DATA SUPPLIED:
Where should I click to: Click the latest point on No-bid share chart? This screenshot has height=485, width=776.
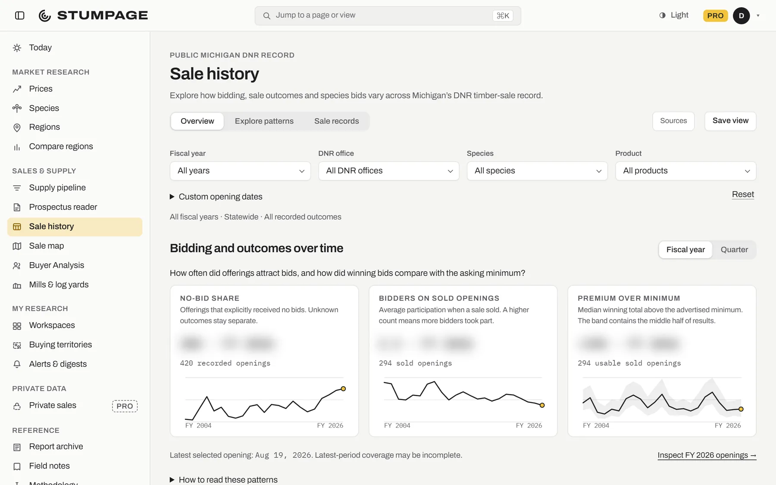[343, 389]
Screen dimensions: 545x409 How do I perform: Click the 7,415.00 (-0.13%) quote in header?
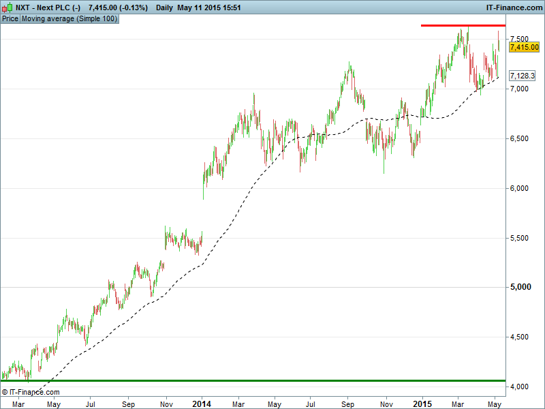tap(118, 7)
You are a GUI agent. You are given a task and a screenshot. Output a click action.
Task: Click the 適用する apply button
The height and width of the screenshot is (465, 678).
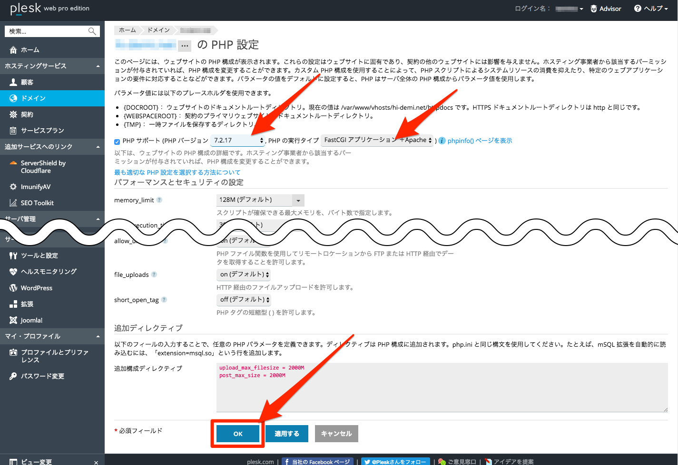pos(287,434)
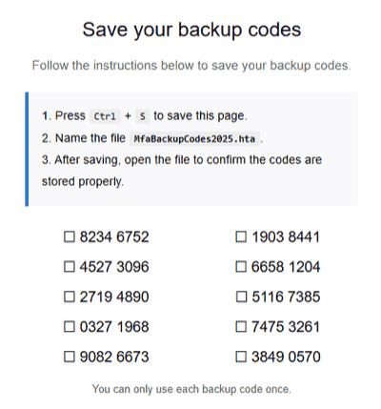
Task: Toggle the checkbox beside 3849 0570
Action: point(241,357)
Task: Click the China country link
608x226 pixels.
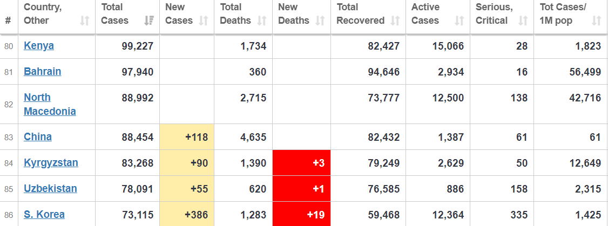Action: pyautogui.click(x=38, y=137)
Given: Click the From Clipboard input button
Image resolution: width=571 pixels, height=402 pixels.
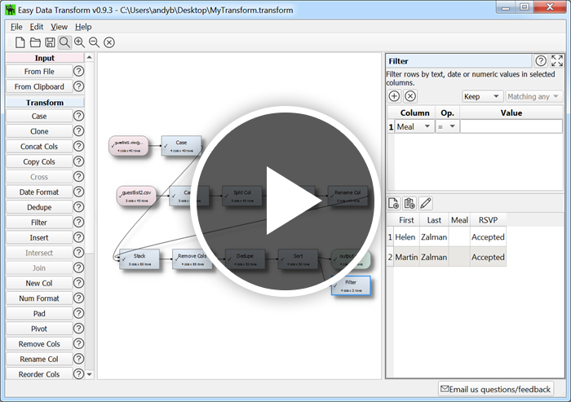Looking at the screenshot, I should pos(39,86).
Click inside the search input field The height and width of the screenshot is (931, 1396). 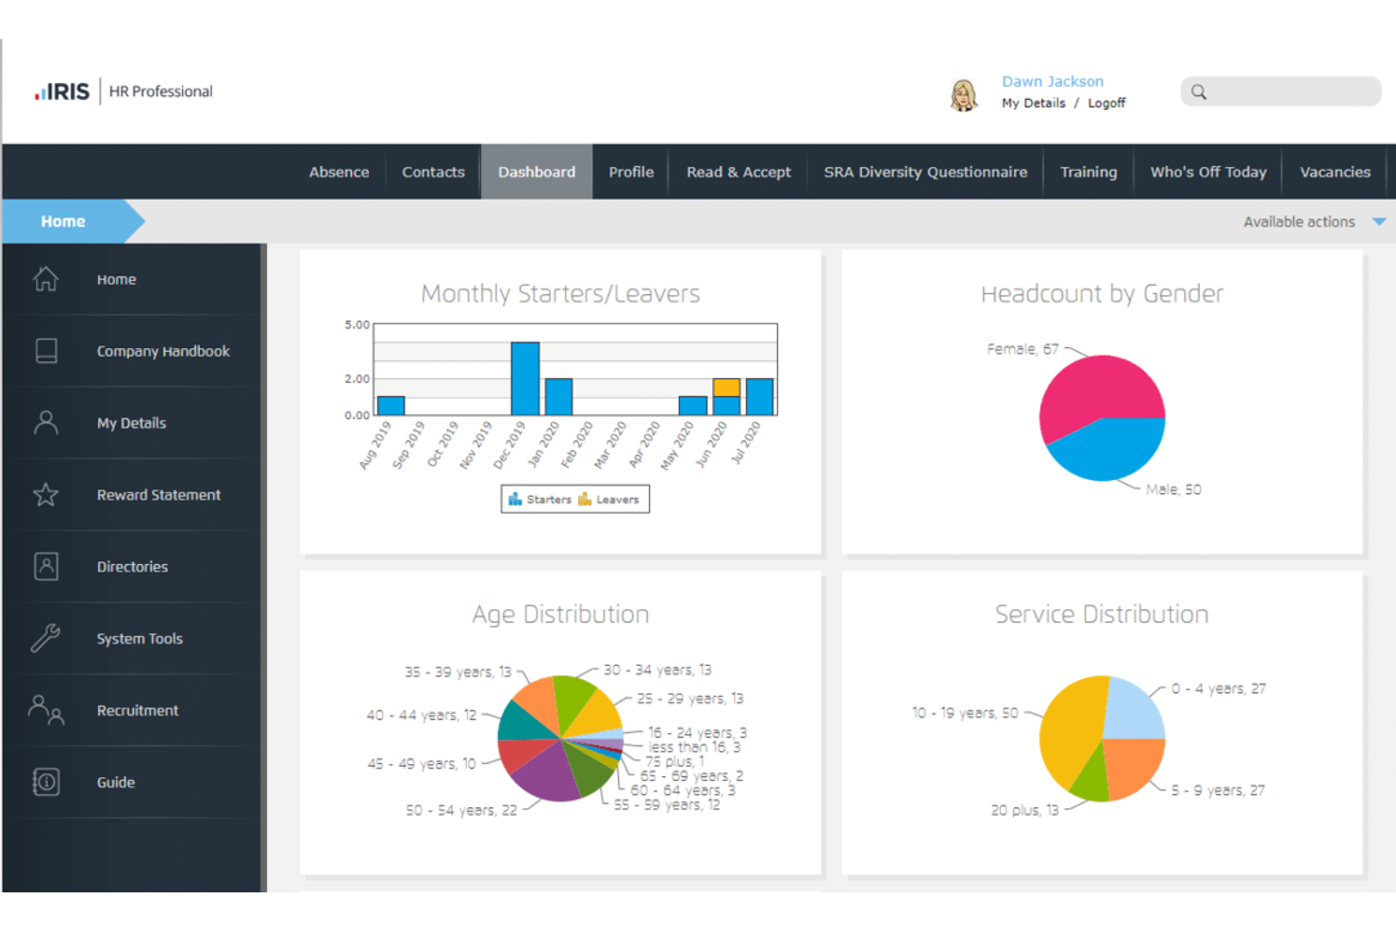(x=1283, y=91)
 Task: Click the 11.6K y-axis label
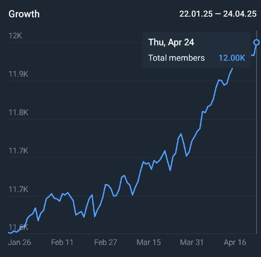click(18, 227)
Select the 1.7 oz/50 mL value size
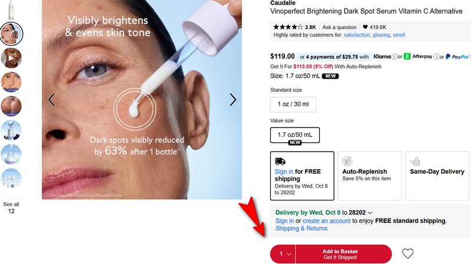The image size is (471, 264). 294,135
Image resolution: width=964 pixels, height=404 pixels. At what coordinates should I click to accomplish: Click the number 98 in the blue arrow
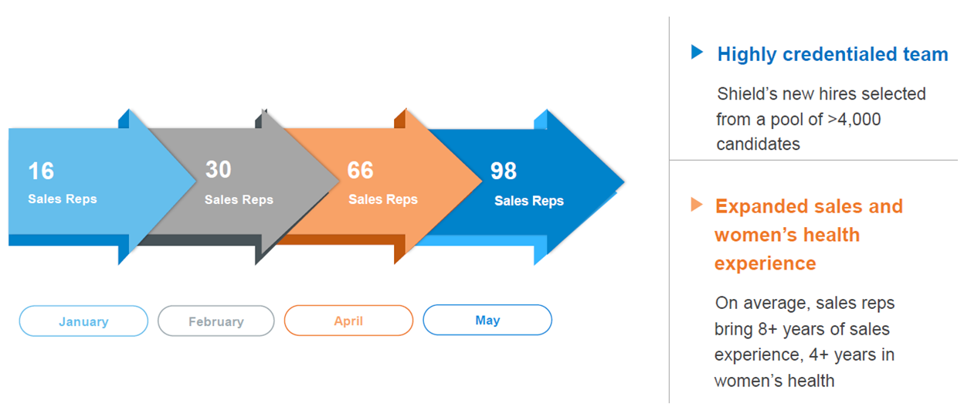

GOAL OF THE EXERCISE:
Beginning with the line that includes "Select the 1.7 oz/50 mL value size" and ending with the last line of the material, reproduce those lines exactly and nothing else, with no pictures.

YOUR SOLUTION:
Select the 1.7 oz/50 mL value size
The image size is (471, 264). 294,135
Image resolution: width=964 pixels, height=404 pixels. At what coordinates should I click to accomplish: Click the number 98 in the blue arrow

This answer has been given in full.